10 years ago I was feeding my baby in front of the television when the channel had a newsflash. A plane had flown into one of the twin towers. I remember thinking "how is this possible?" As I watched the tower burn, another plane crashed into the second tower. All I could think as I sat there was "what are the odds of that? Did something happen to the flight paths?" It took a second or two to register that this was not an accident.
10 years ago my way of thinking was changed
10 years ago I mourned for so many people
10 years ago I sat numb, not being able to understand how this could happen in my world.
10 years ago I cried, as I still do today.
This event is impossible to forget. Lives changed forever even across the other side of the world. I remember that my good friend took me out to lunch the day after 9/11 for my birthday. We just sat unable to talk, we ate in silence as we both knew that if we spoke we would once again burst out crying.

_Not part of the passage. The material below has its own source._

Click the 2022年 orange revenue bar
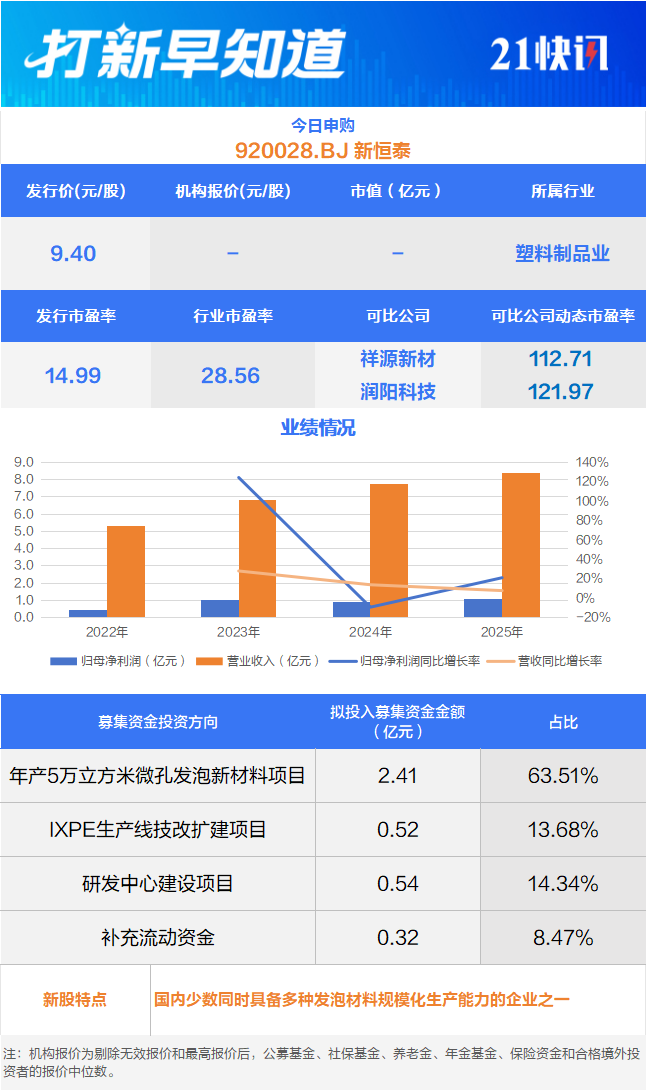Viewport: 647px width, 1091px height. click(x=126, y=571)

Daniel was 4 when this act of terror happened, he was at kindy and it didn't matter how I tried to shelter him from 9/11, it was everywhere, on every channel, people talking, they even discussed it at kindy. I never wanted that to happen, he was upset enough just hearing it from others. He could sense how upset people were and he had nightmares thinking that the bad man was going to crash a plane into our home.
While I felt so incredibly sad and venerable, I made my first doll size quilt to be sent as an anonymous gesture to a family affected by 9/11.
Life goes on, the human spirit truely is amazing.